Hopefully, with the somewhat excessive comments, the main thing I should describe is the stored products. Here's the picture that gave me the idea, d_i is d&#91;i&#93;:
<pre>0: d_0*d_1  d_2*d_3  d_4
1:     d_1  d_2*d_3  d_4*d_5
2:          d_2*d_3  d_4*d_5  d_6
3:              d_3  d_4*d_5  d_6*d_7
4:                   d_4*d_5  d_6*d_7  d_8</pre>
On the left we have the variable idx, increasing from 0, and we show the terms that get multiplied together to determine the product for the substring starting at idx. Notice that, e.g., from idx=1 to idx=2, four of the terms are unchanged. And then from idx=3 to idx=4, same thing. My variable "quad" in the code above stores these products. Notice, furthermore, that to get from the quad for idx=2 to the quad for idx=3, we keep a pair (d_4*d_5, for this particular idx change). Instead of re-calculating that product yet again, we store that product (as "pair"), and then to get the next quad, we can multiply this pair by the next one (which would be d_6*d_7, continuing on).

If we keep track of quads and pairs this way, they only change when we get to an odd value for "idx". My original code didn't wrap things in the try block, and within the while loop just tested the parity of "idx" to decide about updating values or not. But that's a lot of testing, so I thought I'd just take care of idx and idx+1 at the same time, starting with an even idx. But then you might run into trouble at the very end, because you try indexing the idx+5 position in the string, which might not be there (it might be the length of the string, one too far). Well, I could put test code back in my while loop to avoid this issue, but it'll pass every time except possibly once. So I realized I could just wrap the entire while loop in the try block (obtaining the code above), and if we index out of range, we knew we were done anyway, so there's no real harm.

I tried keeping track of how many multiplications this does, based on the input string, and comparing to some of my other solutions. The original solution I posted, which doesn't remember any saved values, does approximately 4 times the string length multiplications. This newer code does approximately 2 times the string length multiplications.

I don't have any sweet performance comparison graphs for you this time, but my little bit of testing indicates that this new solution is approximately 5-6 times faster than my first solution.

I'd still love to get a good generalization of this, taking products of substrings of length other than 5...

In the mean time, I'll post yet another solution. I've been thinking very hard about what products to store, because I want to avoid doing too many multiplications. An unstated goal was that I also wanted to do no divisions, for some reason deciding that this is a slow operation. Of course, if you allow divisions, the process is much simpler, and easier to generalize. To get from the product starting at idx, to the product starting at idx+1, you just divide by the digit at idx, and multiply by an end digit (idx+4 in the problem, but idx+len-1 for length len substrings).
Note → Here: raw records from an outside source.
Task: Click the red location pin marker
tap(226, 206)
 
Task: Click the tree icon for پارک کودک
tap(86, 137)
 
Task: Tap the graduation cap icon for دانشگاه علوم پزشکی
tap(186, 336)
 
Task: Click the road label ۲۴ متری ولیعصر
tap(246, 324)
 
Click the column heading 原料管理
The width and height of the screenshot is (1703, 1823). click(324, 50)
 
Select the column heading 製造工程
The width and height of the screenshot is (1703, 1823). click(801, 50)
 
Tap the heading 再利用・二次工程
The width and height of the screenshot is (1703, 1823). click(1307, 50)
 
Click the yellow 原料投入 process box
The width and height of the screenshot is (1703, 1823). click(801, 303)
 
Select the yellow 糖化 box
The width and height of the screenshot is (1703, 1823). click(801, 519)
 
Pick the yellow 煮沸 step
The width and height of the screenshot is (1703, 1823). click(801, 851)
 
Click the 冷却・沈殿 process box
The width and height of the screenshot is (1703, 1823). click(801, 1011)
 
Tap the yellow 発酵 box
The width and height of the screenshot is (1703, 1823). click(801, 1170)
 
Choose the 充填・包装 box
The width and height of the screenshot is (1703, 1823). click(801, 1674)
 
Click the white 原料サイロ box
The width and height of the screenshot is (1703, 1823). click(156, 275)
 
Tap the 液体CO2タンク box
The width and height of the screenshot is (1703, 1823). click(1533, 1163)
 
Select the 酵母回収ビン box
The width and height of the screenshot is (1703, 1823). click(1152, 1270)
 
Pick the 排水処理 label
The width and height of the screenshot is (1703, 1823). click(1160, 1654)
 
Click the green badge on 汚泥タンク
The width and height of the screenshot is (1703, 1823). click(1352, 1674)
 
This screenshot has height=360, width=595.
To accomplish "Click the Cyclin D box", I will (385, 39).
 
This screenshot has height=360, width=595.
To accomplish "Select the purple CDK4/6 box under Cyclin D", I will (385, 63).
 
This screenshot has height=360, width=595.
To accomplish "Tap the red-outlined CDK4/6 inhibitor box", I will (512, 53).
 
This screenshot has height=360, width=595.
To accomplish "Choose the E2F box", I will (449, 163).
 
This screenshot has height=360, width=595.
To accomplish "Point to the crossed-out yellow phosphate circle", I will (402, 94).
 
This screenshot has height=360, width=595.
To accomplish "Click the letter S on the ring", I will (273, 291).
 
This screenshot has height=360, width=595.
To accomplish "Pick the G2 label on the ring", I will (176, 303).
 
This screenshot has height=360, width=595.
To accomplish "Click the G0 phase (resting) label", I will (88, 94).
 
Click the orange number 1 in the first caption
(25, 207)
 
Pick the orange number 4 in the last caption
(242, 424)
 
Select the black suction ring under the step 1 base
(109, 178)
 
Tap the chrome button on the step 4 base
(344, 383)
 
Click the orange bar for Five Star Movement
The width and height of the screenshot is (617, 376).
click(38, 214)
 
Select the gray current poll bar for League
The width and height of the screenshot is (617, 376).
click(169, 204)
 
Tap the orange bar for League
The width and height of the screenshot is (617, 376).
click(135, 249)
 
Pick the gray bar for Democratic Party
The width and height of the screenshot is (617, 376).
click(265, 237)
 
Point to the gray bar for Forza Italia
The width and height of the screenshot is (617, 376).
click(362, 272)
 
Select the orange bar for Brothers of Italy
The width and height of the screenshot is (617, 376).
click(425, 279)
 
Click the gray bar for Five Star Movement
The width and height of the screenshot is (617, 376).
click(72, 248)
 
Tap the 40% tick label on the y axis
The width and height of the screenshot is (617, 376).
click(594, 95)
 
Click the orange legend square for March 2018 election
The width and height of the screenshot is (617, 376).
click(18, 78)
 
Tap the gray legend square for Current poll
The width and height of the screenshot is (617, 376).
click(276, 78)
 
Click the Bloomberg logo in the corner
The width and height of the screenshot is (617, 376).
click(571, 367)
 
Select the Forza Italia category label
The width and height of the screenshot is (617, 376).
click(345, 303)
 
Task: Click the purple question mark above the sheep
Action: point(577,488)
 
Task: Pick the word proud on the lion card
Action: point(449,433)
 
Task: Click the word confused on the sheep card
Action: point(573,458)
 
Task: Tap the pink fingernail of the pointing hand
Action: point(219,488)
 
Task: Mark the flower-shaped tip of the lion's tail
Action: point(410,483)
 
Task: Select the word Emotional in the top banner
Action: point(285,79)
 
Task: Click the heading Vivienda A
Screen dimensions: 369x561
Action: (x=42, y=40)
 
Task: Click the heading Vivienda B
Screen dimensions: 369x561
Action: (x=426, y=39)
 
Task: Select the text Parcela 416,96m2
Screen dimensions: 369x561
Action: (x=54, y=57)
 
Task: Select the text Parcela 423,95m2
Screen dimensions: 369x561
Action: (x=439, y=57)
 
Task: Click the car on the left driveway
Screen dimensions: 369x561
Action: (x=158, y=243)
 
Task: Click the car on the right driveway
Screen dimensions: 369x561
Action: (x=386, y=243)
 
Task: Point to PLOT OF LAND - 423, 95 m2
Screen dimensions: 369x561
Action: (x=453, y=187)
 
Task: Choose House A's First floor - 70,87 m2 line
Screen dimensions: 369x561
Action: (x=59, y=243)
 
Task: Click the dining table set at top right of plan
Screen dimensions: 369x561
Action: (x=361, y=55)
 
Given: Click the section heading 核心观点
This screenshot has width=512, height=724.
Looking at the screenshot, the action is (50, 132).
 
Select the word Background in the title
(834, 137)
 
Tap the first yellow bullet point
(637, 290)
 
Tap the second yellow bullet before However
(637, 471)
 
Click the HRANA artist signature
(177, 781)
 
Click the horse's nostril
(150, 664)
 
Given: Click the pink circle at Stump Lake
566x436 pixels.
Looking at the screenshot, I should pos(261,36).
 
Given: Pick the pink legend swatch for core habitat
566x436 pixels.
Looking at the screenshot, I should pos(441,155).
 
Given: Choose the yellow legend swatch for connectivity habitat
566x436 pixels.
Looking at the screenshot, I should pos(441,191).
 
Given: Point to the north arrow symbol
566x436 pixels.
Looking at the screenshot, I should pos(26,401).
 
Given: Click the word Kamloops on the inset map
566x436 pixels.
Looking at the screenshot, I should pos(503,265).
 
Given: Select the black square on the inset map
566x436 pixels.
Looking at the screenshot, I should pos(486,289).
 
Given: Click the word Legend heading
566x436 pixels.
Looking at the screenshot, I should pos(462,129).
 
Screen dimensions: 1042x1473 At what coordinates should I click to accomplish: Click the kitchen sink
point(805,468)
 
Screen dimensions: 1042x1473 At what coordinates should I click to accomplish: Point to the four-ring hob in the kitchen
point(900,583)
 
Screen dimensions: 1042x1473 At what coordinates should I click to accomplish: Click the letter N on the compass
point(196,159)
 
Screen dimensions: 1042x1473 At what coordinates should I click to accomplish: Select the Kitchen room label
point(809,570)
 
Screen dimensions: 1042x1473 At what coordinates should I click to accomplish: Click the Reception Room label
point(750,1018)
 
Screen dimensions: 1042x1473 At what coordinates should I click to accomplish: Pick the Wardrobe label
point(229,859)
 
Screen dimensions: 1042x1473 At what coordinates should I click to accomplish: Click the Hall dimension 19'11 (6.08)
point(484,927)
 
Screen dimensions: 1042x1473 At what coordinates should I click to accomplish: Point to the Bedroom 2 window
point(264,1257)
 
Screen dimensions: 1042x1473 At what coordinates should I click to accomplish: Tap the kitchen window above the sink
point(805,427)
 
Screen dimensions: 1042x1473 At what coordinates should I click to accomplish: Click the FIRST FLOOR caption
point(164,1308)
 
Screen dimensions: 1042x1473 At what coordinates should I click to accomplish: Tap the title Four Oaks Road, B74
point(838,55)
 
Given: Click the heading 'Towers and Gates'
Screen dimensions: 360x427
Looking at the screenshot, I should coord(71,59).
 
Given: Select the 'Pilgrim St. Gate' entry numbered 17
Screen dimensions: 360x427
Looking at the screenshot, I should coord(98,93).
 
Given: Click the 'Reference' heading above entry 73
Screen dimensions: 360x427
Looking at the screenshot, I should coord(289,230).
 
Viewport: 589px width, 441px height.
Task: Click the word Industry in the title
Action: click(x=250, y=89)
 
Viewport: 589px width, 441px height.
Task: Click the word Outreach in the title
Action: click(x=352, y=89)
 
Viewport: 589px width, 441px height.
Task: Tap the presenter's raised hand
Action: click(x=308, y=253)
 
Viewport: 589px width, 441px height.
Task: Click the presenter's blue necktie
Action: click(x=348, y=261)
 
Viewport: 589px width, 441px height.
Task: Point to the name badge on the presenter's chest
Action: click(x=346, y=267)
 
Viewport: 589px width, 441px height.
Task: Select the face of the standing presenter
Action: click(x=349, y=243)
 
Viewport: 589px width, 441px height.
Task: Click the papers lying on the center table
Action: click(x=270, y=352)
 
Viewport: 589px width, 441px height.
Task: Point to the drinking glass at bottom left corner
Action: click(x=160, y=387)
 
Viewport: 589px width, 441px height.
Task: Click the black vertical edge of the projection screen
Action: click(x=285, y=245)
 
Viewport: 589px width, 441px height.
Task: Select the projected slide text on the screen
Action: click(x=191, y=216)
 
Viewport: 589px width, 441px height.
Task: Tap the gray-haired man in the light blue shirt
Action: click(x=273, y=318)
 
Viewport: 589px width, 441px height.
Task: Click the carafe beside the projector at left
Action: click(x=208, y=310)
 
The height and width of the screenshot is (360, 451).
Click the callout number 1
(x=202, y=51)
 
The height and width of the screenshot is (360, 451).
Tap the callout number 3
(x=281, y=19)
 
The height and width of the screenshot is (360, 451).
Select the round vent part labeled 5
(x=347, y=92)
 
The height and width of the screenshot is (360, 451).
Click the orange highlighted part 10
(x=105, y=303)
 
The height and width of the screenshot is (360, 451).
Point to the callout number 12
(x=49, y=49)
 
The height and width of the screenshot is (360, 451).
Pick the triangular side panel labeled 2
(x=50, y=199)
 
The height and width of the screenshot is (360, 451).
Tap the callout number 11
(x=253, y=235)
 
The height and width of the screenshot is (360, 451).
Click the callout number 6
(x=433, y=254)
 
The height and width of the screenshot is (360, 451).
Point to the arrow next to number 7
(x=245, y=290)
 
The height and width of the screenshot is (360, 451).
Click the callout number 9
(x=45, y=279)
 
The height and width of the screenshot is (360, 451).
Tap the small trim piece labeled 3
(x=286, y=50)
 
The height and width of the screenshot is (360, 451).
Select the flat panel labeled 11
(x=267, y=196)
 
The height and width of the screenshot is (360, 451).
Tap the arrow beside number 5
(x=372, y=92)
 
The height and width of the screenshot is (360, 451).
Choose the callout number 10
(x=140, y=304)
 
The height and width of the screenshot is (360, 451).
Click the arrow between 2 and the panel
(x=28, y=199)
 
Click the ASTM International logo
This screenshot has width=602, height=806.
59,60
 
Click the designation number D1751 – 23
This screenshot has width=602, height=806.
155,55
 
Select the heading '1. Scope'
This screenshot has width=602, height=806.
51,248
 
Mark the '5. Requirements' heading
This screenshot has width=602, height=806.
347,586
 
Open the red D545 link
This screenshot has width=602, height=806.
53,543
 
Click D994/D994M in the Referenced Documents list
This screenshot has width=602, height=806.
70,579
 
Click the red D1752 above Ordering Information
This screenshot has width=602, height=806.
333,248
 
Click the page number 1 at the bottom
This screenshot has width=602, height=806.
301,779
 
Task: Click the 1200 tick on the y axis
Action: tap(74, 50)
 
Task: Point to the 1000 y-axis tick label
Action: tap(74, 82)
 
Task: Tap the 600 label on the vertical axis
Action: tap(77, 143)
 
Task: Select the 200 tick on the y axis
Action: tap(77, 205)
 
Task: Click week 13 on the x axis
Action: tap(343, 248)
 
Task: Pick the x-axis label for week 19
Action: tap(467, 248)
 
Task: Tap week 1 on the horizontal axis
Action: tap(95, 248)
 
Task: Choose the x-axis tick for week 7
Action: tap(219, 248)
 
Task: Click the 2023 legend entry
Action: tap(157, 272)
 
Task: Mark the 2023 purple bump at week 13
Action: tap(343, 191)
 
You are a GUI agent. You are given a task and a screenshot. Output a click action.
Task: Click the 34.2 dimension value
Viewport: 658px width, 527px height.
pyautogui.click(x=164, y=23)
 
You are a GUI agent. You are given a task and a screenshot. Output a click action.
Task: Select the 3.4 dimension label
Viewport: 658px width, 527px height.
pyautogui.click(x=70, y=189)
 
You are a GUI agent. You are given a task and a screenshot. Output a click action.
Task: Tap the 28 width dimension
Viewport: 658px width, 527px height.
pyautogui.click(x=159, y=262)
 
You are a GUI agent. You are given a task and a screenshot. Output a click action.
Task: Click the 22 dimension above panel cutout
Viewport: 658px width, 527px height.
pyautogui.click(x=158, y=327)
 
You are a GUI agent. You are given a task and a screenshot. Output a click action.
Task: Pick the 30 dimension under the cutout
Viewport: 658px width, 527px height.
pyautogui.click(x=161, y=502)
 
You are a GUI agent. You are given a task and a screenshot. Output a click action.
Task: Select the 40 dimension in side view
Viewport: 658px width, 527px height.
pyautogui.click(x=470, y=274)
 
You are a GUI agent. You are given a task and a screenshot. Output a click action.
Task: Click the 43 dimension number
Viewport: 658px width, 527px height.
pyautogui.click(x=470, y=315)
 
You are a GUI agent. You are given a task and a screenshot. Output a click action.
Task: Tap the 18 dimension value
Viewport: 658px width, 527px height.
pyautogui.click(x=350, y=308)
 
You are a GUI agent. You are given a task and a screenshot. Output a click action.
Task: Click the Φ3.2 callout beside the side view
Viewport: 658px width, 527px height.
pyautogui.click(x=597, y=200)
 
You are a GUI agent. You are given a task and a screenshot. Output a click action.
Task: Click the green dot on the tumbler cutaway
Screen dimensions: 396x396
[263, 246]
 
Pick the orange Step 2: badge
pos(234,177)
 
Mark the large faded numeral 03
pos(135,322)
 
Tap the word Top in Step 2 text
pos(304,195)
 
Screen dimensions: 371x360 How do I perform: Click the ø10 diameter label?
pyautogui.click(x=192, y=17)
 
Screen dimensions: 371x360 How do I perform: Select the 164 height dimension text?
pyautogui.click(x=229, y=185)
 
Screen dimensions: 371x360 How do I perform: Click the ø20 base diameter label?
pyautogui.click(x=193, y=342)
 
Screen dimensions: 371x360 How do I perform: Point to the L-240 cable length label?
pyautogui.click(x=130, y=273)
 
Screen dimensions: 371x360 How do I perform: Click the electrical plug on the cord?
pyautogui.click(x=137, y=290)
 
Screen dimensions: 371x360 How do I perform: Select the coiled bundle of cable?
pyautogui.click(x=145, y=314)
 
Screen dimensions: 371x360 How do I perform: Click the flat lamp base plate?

I realized, while I was writing this post for the solution above, that I'd never bothered coding this solution up, and that I really should, to see how it compared. In the code above, we just replace the for loop, over blocks, with the following code:

for b in blocks:
    d = map(int, b)

    p = d[0]*d[1]*d[2]*d[3]
    f = 1 # the "first digit" of the previous product

    for idx in xrange(0,len(b)-5+1):
        p = p // f # pull off old first digit
        p *= d[idx+4] # tack on new last digit
        f = d[idx] # update first digit
        ret = max(ret, p)

That’s not only quicker to write, easier to understand, and easier to generalize, it’s faster as well! Not a lot faster, but seems to be perhaps about 10% faster than the first solution above. Silly me.